Survival differences by race and surgical approach in early-stage operable cervical Cancer

Due to effective screening and dysplasia treatment, death from cervical cancer has dramatically decreased in American patients. Despite improvements in prevention and early detection, an estimated 4310 U.S. patients will lose their lives to cervical cancer in 2023 [19]. Patients of historically disadvantaged racial and ethnic groups suffer an unequal disease burden compared to White patients. Black patients have been shown to receive human papilloma virus (HPV) testing less frequently, less appropriate colposcopic follow up, and have a higher rate of cervical cancer precursor lesions than their white counterparts [1,20]. These failures have serious ramifications since cancer outcomes are better when cervical cancer is diagnosed in early stages through screening, when most patients are asymptomatic [21].
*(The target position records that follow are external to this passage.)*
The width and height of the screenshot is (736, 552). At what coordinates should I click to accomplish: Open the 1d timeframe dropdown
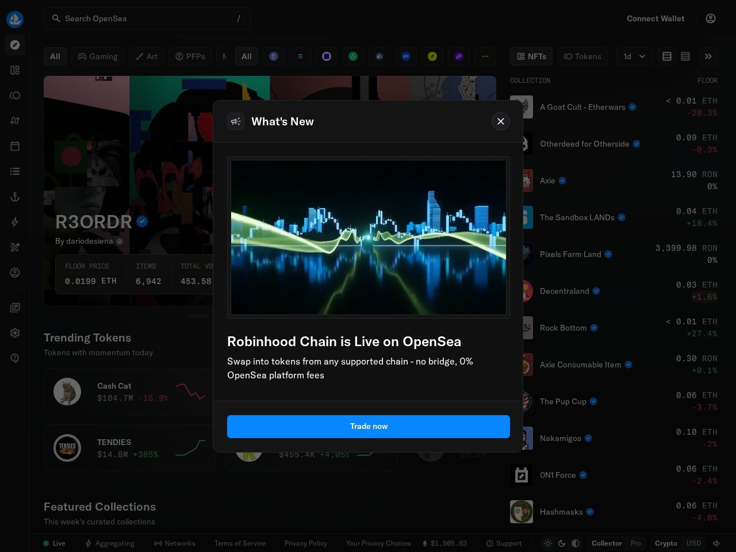coord(634,56)
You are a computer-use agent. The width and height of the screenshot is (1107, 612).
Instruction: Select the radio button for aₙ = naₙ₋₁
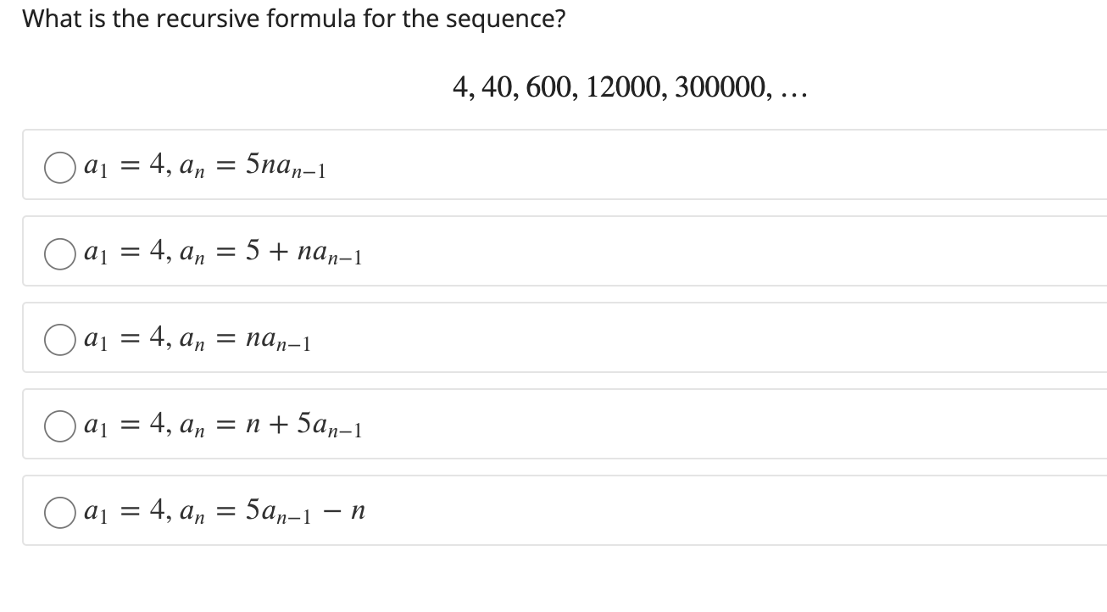pos(59,340)
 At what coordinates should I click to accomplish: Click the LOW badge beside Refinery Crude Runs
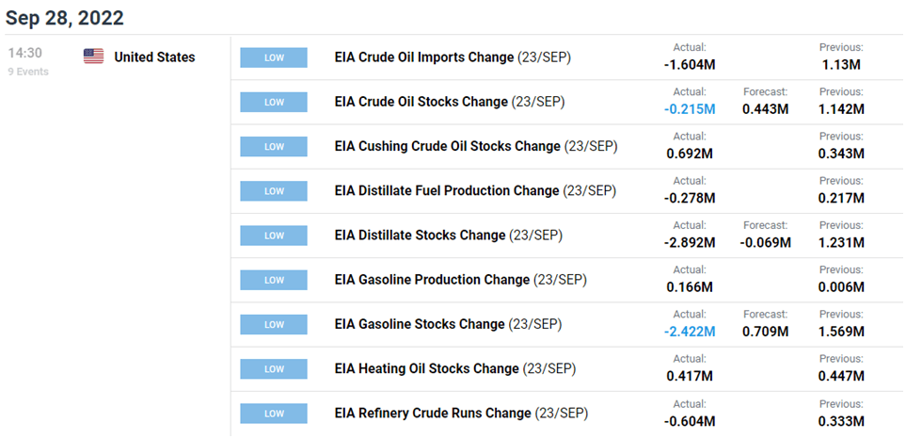pos(274,414)
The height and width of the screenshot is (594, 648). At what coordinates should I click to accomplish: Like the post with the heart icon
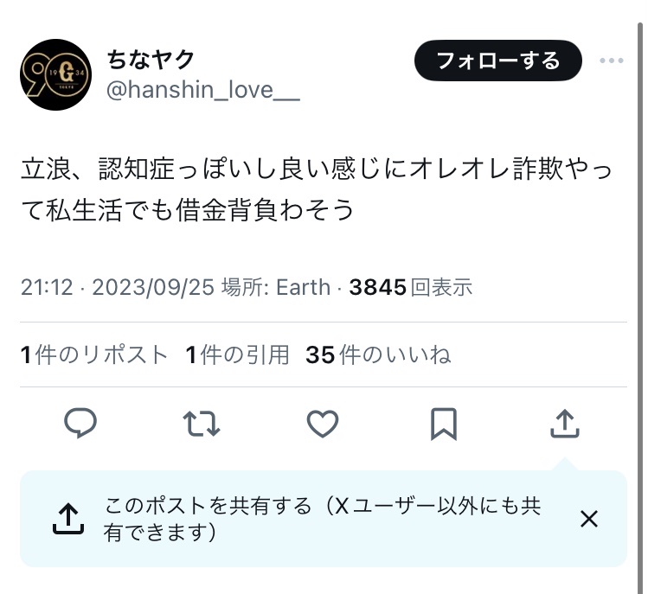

Subsequently, Black patients disproportionately experience and die from cervical cancer. It is also important to understand that race is a socially-based construct, and not biologically based, and thus these disparities should be interpreted as ways in which the environmental, interpersonal and inherited aspects of systemic racism impact Black patients [2]. When rate-adjusted for hysterectomy for benign indications, Black patients had an even higher mortality rate at 10.1 per 100,000 compared to 4.7 per 100,000 deaths in White patients [3]. Black patients have consistently been found to have a higher cancer stage at diagnosis, and Black patients' 5- year survival (5YS) is decreased at all stages [[22], [23], [24], [25]]. The disparity in cervical cancer outcomes has been reduced but not resolved in recent decades [26,27]. Previously-identified reasons for some of these disparities include: a lower receipt of adjuvant radiation and disposition to the improper treatment for stage [4,18]. Differences in insurance status and treatment in Black cervical cancer patients have been found to contribute to disparities [28]. Wu et al. developed the concept of Guideline Concordant Care (GCC) to determine the completeness of a patient's evaluation in a standardized fashion, and found that receipt of GCC mitigated the adverse outcomes associated with insurance disparities [28]. Black patients are less likely to receive minimally invasive hysterectomy (MIS), independent of uterine size [29]. Though better examined in benign gynecology, this disparity likely affects the surgical care of Black women with gynecologic malignancies as well. In 2018, patients enrolled in the Laparoscopic Approach to Cervical Cancer (LACC) trial who received MIS for operable cervical cancer were found to have increased mortality compared with those who had an open approach (HR 1.65 for MIS) [5]. Retrospective analyses corroborated this finding, and a practice-changing shift to open surgery was made [6]. The objective of our research was to evaluate if the disparity in survival by race was mitigated by a higher rate of open hysterectomy procedures in Black patients with operable invasive cervical cancer compared to White patients. Secondary outcomes include investigation of the effect of factors including adverse pathologic risk factors, treatment, or social determinants of health (SDoH) on survival.